# Whole or rolled oats?



## tmfinley

Really hope this isn't too dumb of a question. I am going to start mixing my own feed and am going to get oats. Should I get whole oats or steamed rolled oats? Does it matter?

Thanks,
Tiffany


----------



## Feral Nature

I use whole oats and have for several years.


----------



## Sondra

I use whole oats as like the fiber and a well renouned goat person always said whole race horse oats were what goats needed. So for nearly 8yrs now that is what I use.


----------



## tmfinley

I figured whole oats would be the answer, because I of course picked up the rolled oats. :rofl Will the rolled oats be okay?

Tiffany


----------



## Guest

I would think they will be just fine

Whim


----------



## NubianSoaps.com

I can get rolled barley but not rolled oats, whole or crimped oats here, and crimped oats are usually dusty and fluff, so whole oats here. No help here, sorry. vicki


----------



## Ashley

I always use whole oats too. I don't see what would be wrong with the rolled ones, might digest better.


----------



## wheytogosaanens

ccording to my farmer friend (barley, wheat, ) rolled anything (oats, barley, wheat) are actually better because the nutrients are more easily digested/usable. He has a BS in agriculture and studies have been done (with cows, of course) and when fed rolled oats the cows had a 25 % increase in production with no additional inputs. In other words, you get more bang for your buck.

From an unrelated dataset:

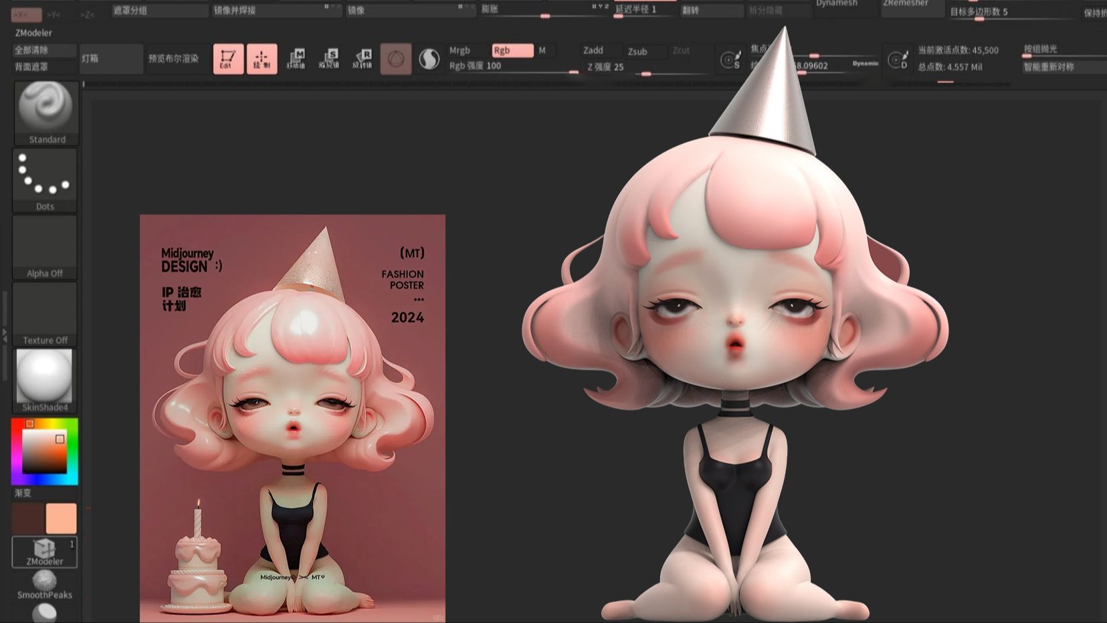Click the brush S size icon

click(730, 60)
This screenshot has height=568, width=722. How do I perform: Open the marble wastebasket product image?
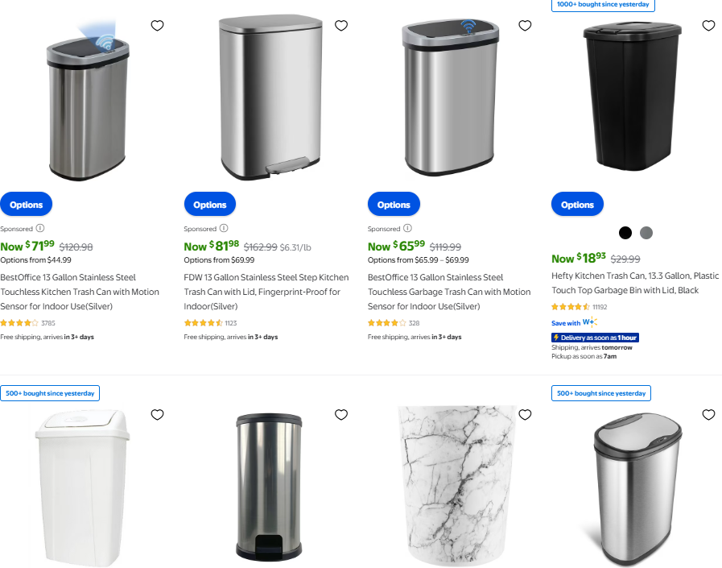(457, 486)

Goats can utilize whole oats quite effectively, so then you might base your decision on cost.
For instance: Feed store: Whole oats, 50 lbs. $13.50 
Steamed and Rolled oats , 50 lbs. $12.50
(asked the feed store why more expensive for whole since they didn't have to process it, and he said yes, that's true, but
whole oats can't have any broken pieces and the horse folks are really particular about that.)
Grain guy: whole oats, 10 cents/lb.
rolled oats, 12 cents/lb. Why? Because he had to roll them, of course! 

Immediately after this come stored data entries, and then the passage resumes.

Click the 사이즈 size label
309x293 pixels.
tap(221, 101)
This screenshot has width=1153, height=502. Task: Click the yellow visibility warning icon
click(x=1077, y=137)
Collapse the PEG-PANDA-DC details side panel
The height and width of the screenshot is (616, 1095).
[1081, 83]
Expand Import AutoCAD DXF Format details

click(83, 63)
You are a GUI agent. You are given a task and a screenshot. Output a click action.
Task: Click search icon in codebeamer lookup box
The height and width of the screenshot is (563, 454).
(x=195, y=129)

I went ahead and paid the extra 2 cents/lb for the rolled. I figured that either way it was a deal.
Oh another advantage of whole is that it stores longer/better if the hull hasn't been cracked.
I still try to get cracked/rolled grains when possible.

Camille


----------



## baileybunch

But-once a grain is cracked or rolled doesn't it begin to, and quickly lose nutritional value? And steamed is no longer raw grain, it's cooked. I thought, too that the crimping process removed the germ, which is the most nutrition intense part.


----------



## wheytogosaanens

baileybunch said:


> But-once a grain is cracked or rolled doesn't it begin to, and quickly lose nutritional value? And steamed is no longer raw grain, it's cooked. I thought, too that the crimping process removed the germ, which is the most nutrition intense part.

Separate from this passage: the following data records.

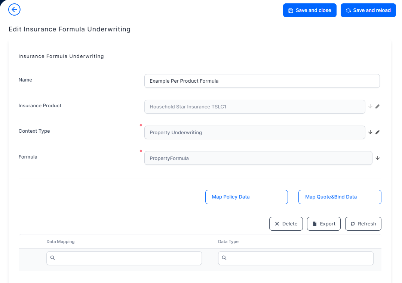This screenshot has width=402, height=283.
Task: Click the Map Quote&Bind Data button
Action: pos(340,197)
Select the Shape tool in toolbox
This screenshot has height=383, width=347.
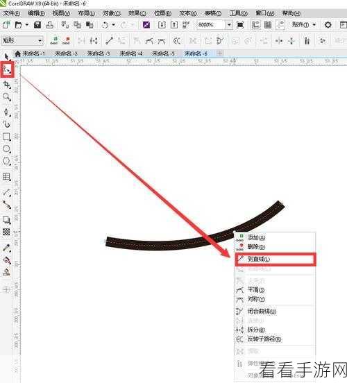(x=7, y=70)
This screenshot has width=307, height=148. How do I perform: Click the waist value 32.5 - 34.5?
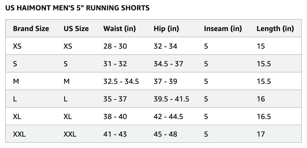coord(121,81)
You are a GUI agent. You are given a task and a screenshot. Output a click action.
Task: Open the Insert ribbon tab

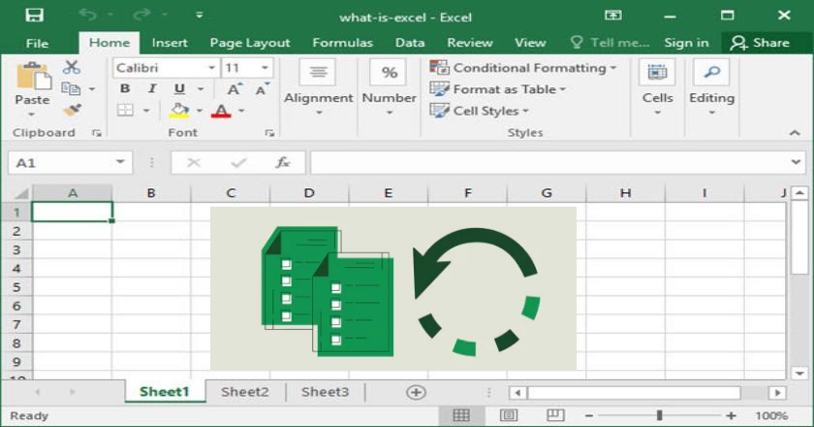pos(170,43)
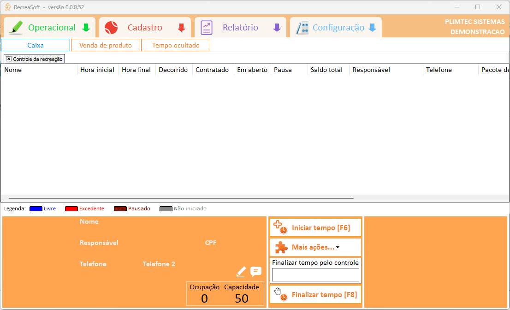510x310 pixels.
Task: Select the Tempo ocultado tab
Action: coord(176,45)
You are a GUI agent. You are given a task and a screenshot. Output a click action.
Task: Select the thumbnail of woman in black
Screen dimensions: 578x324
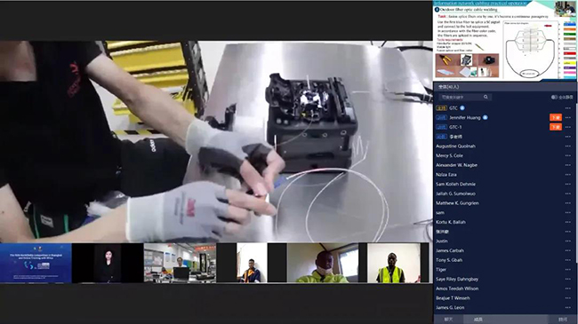point(108,263)
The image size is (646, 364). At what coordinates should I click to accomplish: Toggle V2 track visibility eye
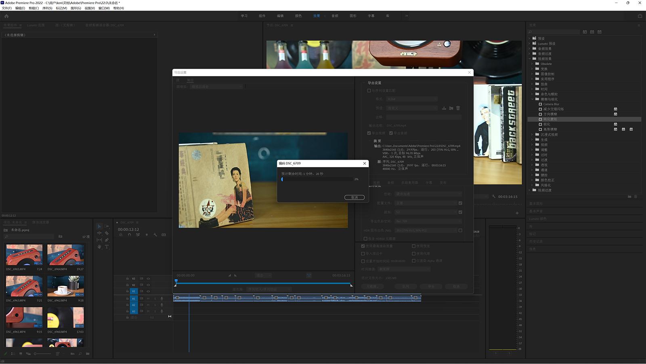(148, 285)
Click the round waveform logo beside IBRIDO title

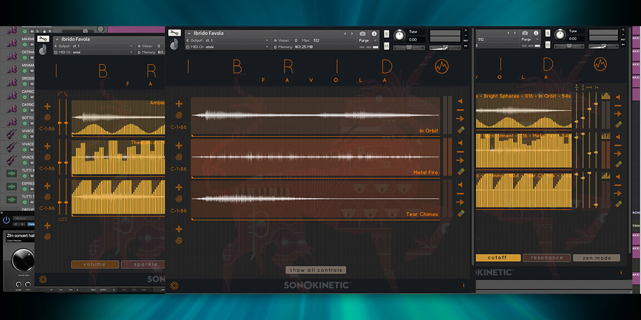442,66
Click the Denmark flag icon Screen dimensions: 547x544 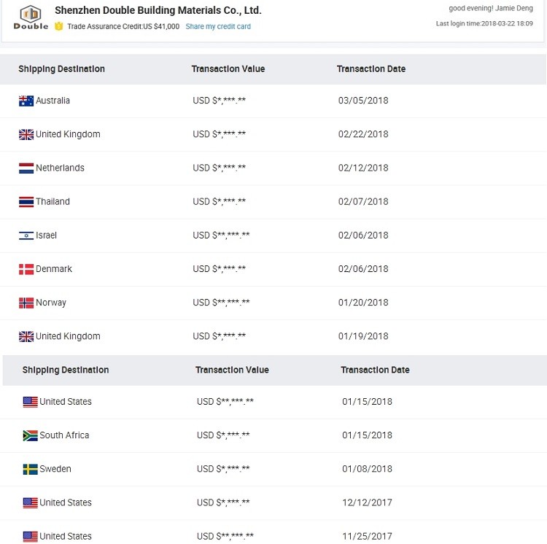coord(26,269)

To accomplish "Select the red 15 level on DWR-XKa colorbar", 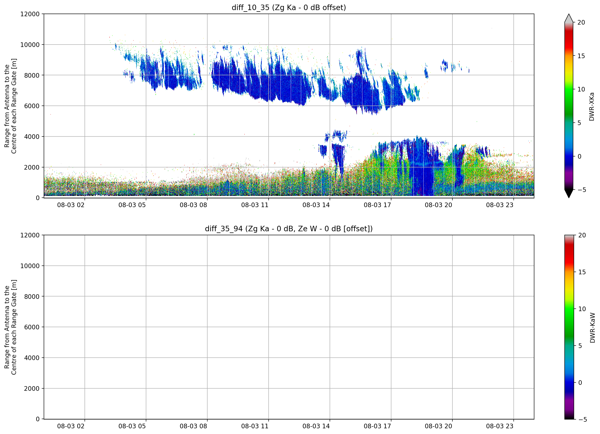I will [569, 56].
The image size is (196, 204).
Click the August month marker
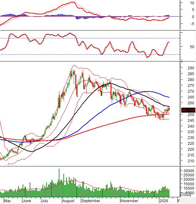coord(68,201)
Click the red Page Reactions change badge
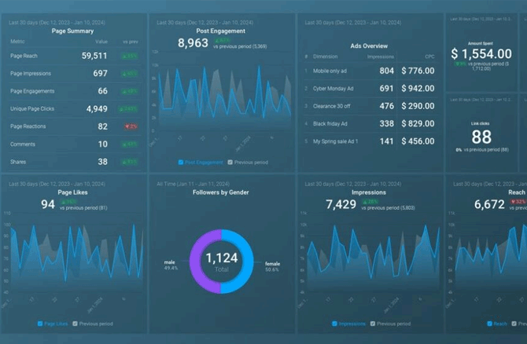The width and height of the screenshot is (527, 344). (x=130, y=126)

I don't know about the crimping removing the germ? Anyone else know? As far as losing nutrition, I think that is over a longer period of time (your hay loses a little bit of nutrition too, but it is still good feed, after all  ).
Rolled grains are just that - rolled. Nothing taken out, just broken down to make it easier for the animal to make use
of the nutrients.


----------



## Agape Oaks

I've tried both as rolled is cheaper. My does much much prefer whole oats to crimped....& of course whatr my girls want, my girls get


----------



## Sondra

The rolled will be fine but once again I prefer the whole oats.


----------



## goatkid

My friend came back from convention last fall saying the presenter of the seminar told them that whole oats don't give the goats as much nutrients as crimped or rolled oats...but folks on this forum are successfully feeding them to their goats...so, today I picked up some whole oats. Feed prices are going up alot here and the oats are the most reasonable. I'm going to start adding them to my grain mix again. Kathie


----------



## NubianSoaps.com

seminar told them that whole oats don't give the goats as much nutrients as crimped or rolled oats
.................

I think when things like this are said they are forgetting that they are talking about small ruminants. Vicki


----------



## Guest

And not to mention... it is heresay and from a third party.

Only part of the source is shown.